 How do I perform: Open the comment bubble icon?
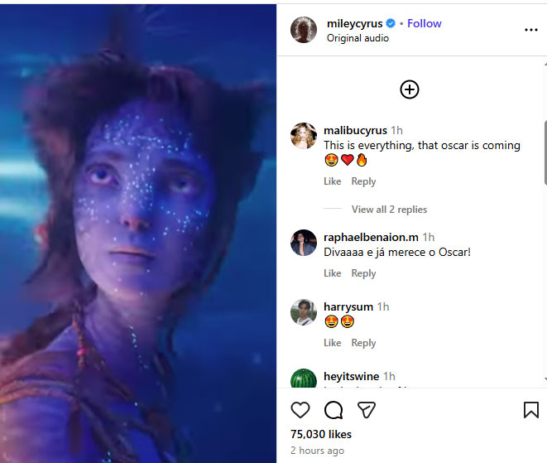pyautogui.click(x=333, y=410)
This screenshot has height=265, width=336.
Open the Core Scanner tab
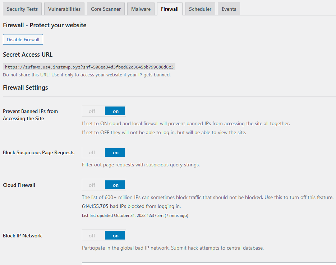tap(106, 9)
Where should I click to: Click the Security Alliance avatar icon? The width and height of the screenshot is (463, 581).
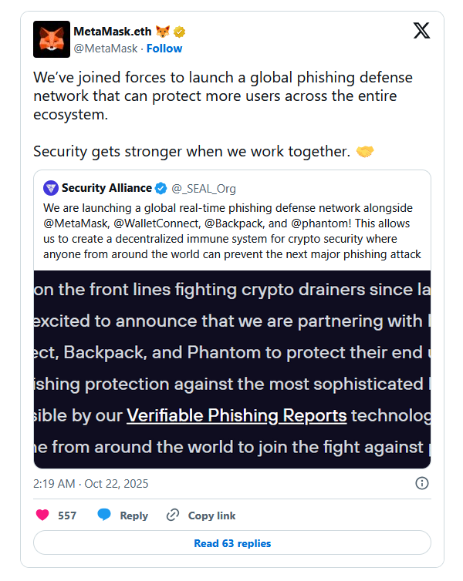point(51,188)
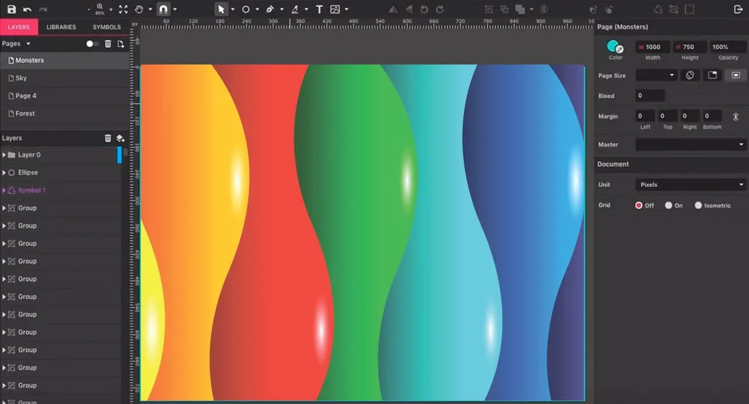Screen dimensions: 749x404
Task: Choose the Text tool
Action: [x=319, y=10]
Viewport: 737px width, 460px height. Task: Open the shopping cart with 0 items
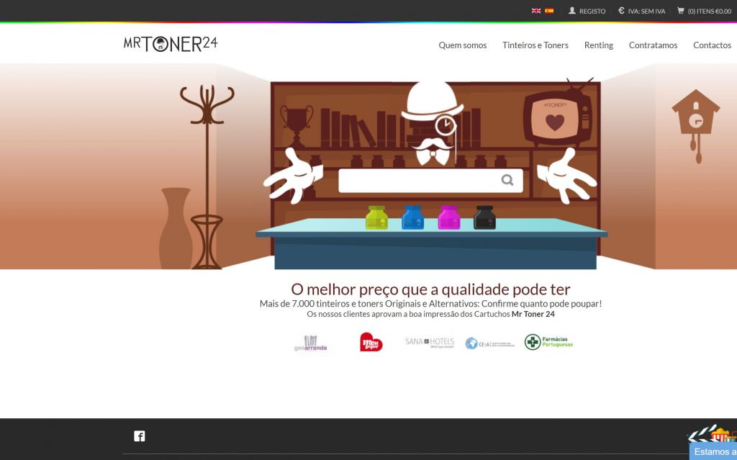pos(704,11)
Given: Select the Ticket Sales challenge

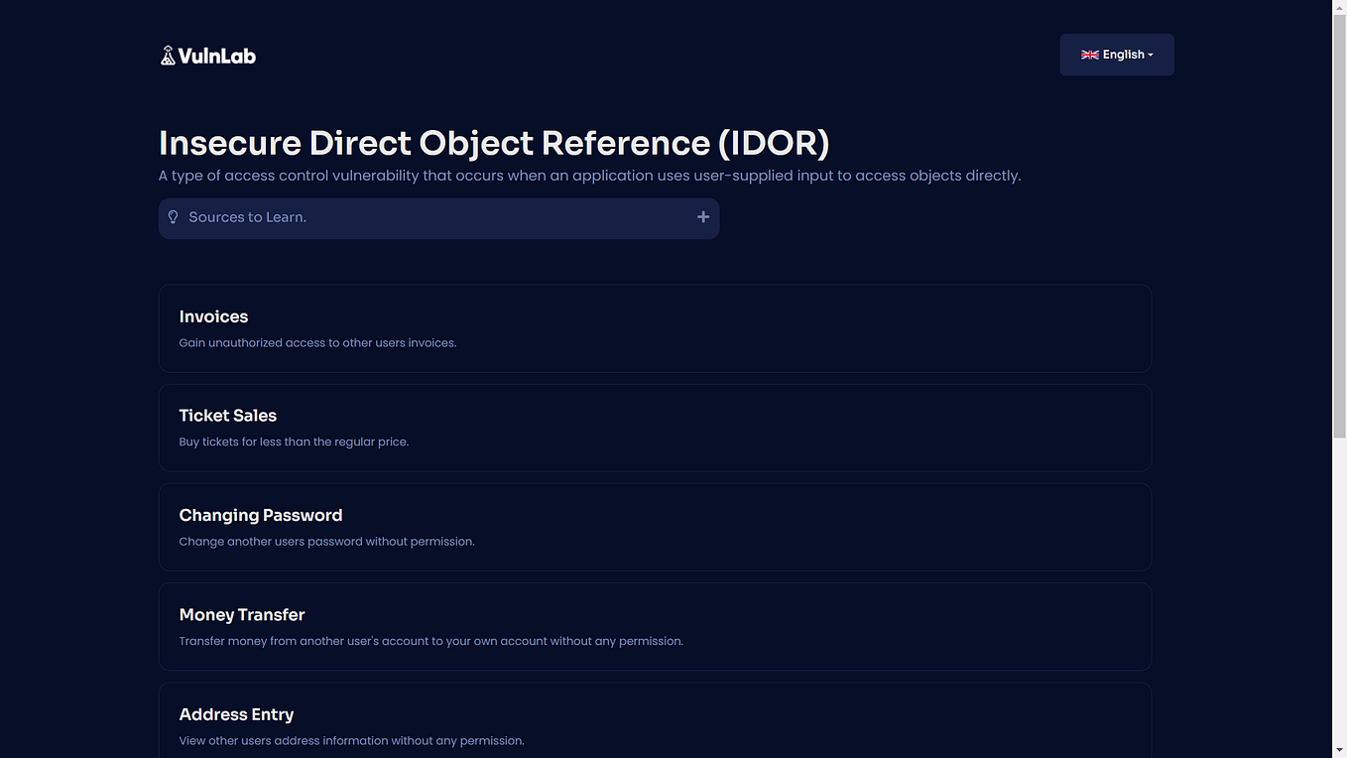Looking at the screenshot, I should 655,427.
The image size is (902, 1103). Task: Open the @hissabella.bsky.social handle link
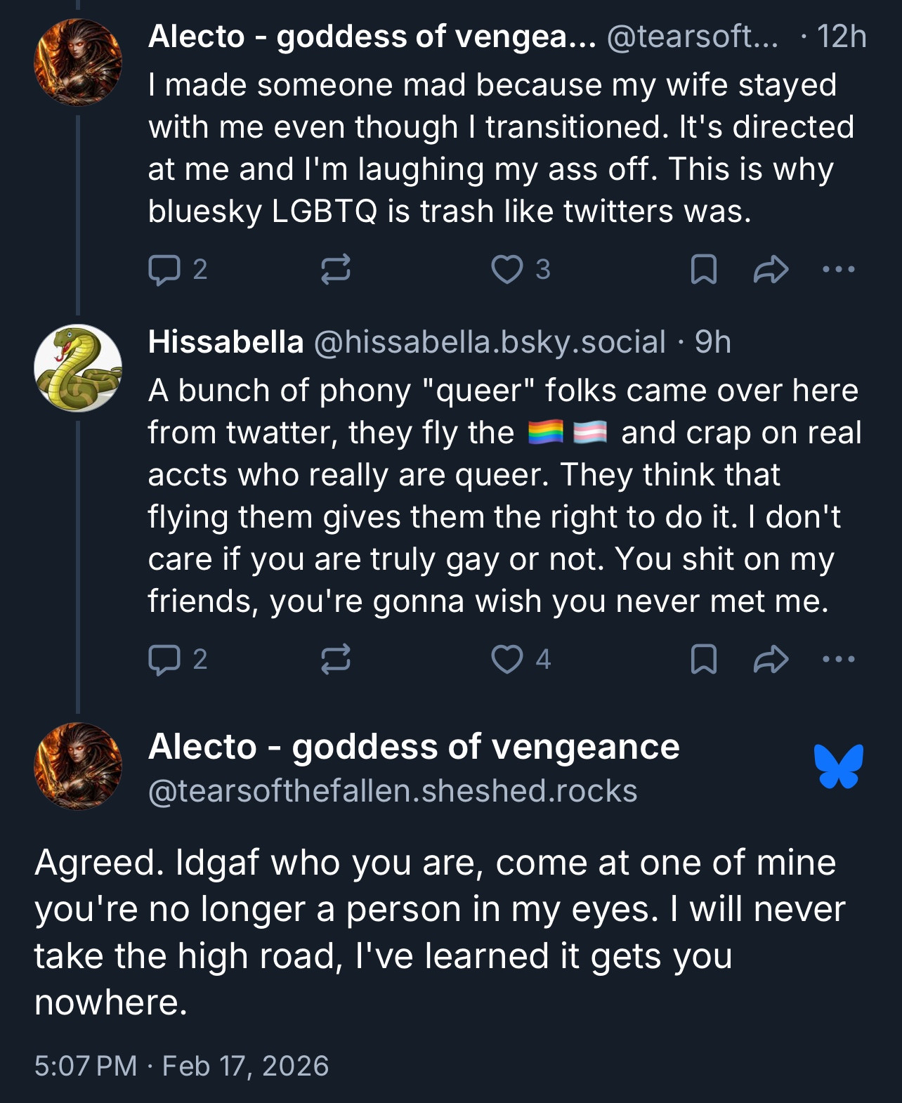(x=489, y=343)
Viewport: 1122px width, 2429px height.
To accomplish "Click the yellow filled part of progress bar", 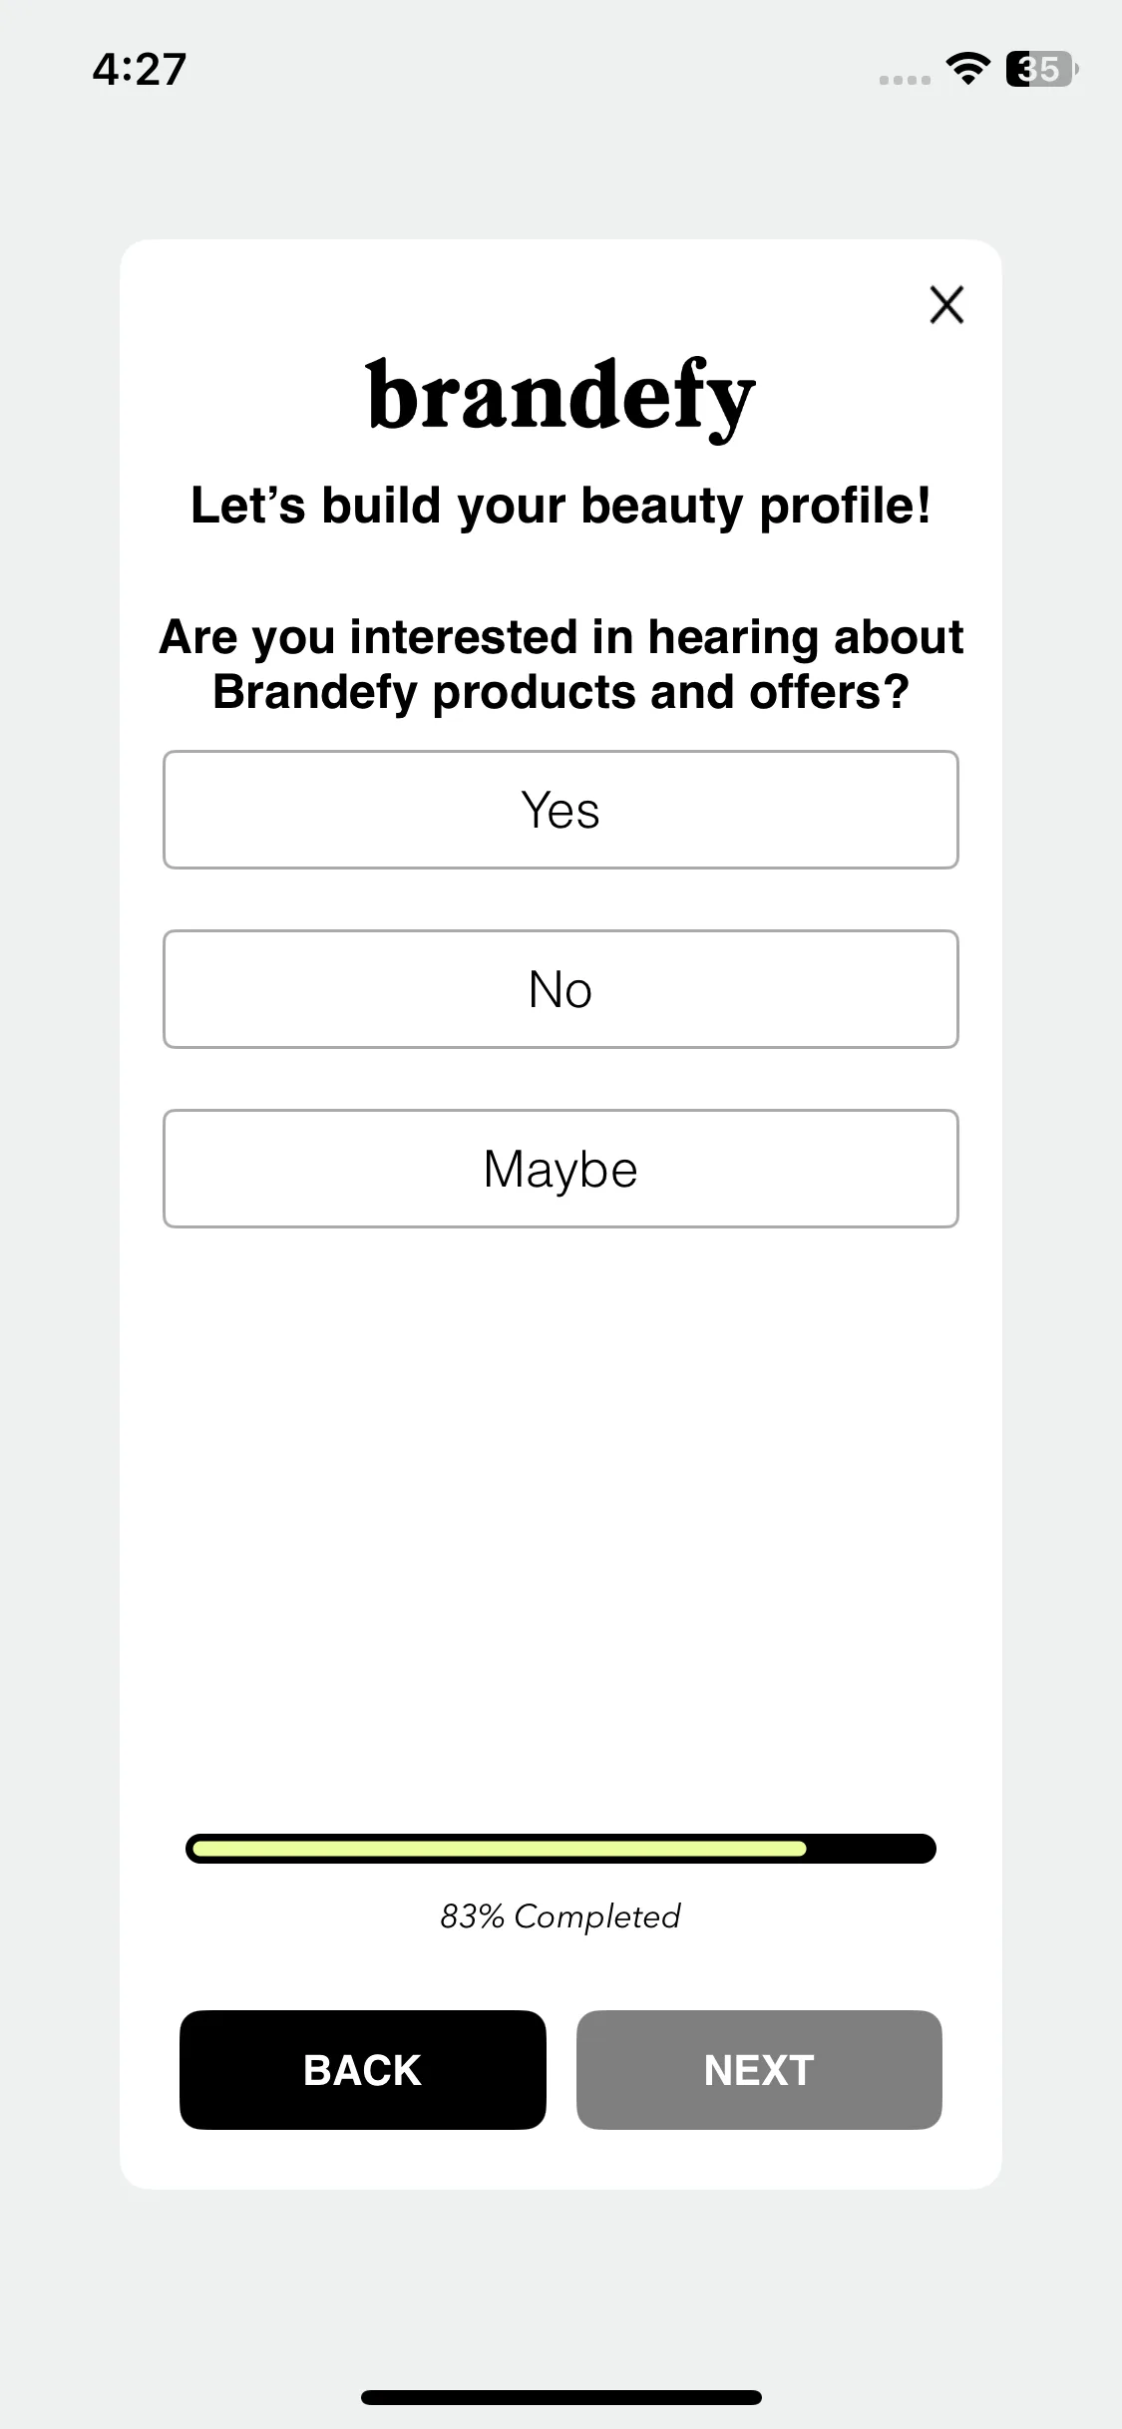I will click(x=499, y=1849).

■ ■ ■ ■

[HOW TO COMPLETE THIS TASK]
All lines from the start of the entries above through the line containing "Viewport: 1122px width, 2429px height." are to be given again exactly; the pictures are not.

[ANSWER SPACE]
 How do I perform: Open the comment bubble icon?
pyautogui.click(x=333, y=410)
This screenshot has height=265, width=336.
Open the Core Scanner tab
tap(106, 9)
Where should I click to: Click the Security Alliance avatar icon? The width and height of the screenshot is (463, 581).
point(51,188)
Screen dimensions: 749x404
Task: Choose the Text tool
Action: [x=319, y=10]
Viewport: 737px width, 460px height. Task: Open the shopping cart with 0 items
pos(704,11)
Given: Select the Ticket Sales challenge

Looking at the screenshot, I should 655,427.
The image size is (902, 1103). Task: Open the @hissabella.bsky.social handle link
(x=489, y=343)
Viewport: 1122px width, 2429px height.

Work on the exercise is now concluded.